### SOURCE PASSAGE
'''

Converse is not an acceptable translation?


https://www.duolingo.com/profile/cinthiia_mc

It is. I think they fixed it now. ;)


https://www.duolingo.com/profile/shawnsm

Not fixed for me


https://www.duolingo.com/profile/cinthiia_mc

Oh, I thought he was talking about "converse" in portuguese, not in english. My bad. Is it okay to say "He does not like that I converse to (with?) other people."? As a foreigner, I think it's strange and I don't see many native speakers using it...


https://www.duolingo.com/profile/xacparks

It would be "converse with," not "to," but either way it's a little awkward. "Talk" is a much better choice.


https://www.duolingo.com/profile/sambonfante

I use "conversing with" all the time.


https://www.duolingo.com/profile/ajpthree

cinthiia_mc it would be "converse with" - & you're right, you won't hear it from us very often, but it's still a valid sentence (thus, also correct solution)


https://www.duolingo.com/profile/Armwood

is "gosta" without "de" in this sentence all right? "...gosta de que..." has another meaning? or nonsense?


https://www.duolingo.com/profile/Paulenrique

It makes nonsense... "ela não gosta que..." basically means "she doesn't like it when..."


https://www.duolingo.com/profile/jolop17

Is "He does not like when I talk with other people" acceptable?

'''

[Stored data entries]
'''

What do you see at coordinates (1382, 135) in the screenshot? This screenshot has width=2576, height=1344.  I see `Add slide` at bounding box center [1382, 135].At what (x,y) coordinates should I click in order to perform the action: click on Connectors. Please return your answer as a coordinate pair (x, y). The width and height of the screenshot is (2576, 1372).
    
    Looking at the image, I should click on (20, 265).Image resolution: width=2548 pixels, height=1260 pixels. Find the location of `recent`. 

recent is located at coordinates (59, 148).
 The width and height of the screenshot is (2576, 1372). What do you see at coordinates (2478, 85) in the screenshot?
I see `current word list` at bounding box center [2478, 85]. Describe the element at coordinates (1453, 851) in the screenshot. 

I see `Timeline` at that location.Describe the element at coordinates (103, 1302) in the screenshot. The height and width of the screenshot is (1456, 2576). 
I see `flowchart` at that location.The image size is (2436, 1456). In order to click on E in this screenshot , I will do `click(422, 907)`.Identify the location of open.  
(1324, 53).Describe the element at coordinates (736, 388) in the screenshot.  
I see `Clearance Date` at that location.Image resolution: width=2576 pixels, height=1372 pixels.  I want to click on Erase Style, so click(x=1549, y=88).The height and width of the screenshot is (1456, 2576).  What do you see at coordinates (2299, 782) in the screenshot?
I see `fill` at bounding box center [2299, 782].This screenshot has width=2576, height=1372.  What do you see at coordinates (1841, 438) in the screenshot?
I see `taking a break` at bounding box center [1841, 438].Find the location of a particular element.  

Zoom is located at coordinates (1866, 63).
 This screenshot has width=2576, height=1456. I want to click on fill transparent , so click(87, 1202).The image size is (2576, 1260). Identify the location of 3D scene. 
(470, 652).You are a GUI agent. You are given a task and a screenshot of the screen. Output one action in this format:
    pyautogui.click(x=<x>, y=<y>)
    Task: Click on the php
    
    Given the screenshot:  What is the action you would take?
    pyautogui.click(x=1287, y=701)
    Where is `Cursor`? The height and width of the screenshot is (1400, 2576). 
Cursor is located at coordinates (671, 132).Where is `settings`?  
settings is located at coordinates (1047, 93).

'''

### LIST OF TASKS
1. In the discussion about translating "converse," do these statements agree with the text? Answer yes or no for each and quote the words that decide it. (a) One reply says the phrase should be "converse with," not "to." (b) One participant says they rarely or never say "conversing with." (c) "Ela não gosta que..." is explained as meaning "she doesn't like it when..."
2. Resume the discussion about translating "converse" after its last post.
Nothing in the stored data entries is needed here.

### SET OF ANSWERS
1. (a) Yes: "It would be "converse with," not "to,"" (b) No: "I use "conversing with" all the time." (c) Yes: ""ela não gosta que..." basically means "she doesn't like it when...""

2.
https://www.duolingo.com/profile/emeyr

A minor detail. "Like" is a transitive verb and needs an object. The object is it.

He doesn't like it when I talk with other people.

If you reverse the clauses, it's easier to see: "When I talk with other people, he doesn't like it."


https://www.duolingo.com/profile/thalesalessandro

Can't I say "he doesn't like I talk with other people"?


https://www.duolingo.com/profile/esposch

No, you must say "He doesn't like that I talk to other people." (I'm a native English speaker).

A way I've heard it explained before is that the verb (in this case, "like") must take a noun as the subject, and the word "that" functions as a dummy noun. The words following the "that" then give the meaning to it.

Does that make sense?


https://www.duolingo.com/profile/emeyr

"...that I talk to other people" would be a noun clause with "that" as a connector. The sentence doesn't sound natural.


https://www.duolingo.com/profile/Danmoller

Can "that" be dropped in this case as it can in many other cases?

(I can see this clause is subjunctive, thus I'm in doubt about it).


https://www.duolingo.com/profile/emeyr

Not in this case, but usually "like" is followed by an infinitive clause.

He doesn't like me to talk with other people.


https://www.duolingo.com/profile/EdHahne

persons = people?! But somehow "persons" seems to be regarded as a mistake...!?


https://www.duolingo.com/profile/the.akaneko

"Persons" is usually only used in English when you want to emphasize the individuality of each one, and that while you might be talking about more than one person, they don't form a group with each other. "People" is much more natural here, although "persons" wouldn't be completely unacceptable.


https://www.duolingo.com/profile/emeyr

"Persons" is used in judicial proceedings, legal documents. When the police have a suspect in mind for a crime, he becomes "a person of interest".


https://www.duolingo.com/profile/GrnpcFTMarkRMOwl

In English, I put, "He doesn't like when...." marked wrong. reported....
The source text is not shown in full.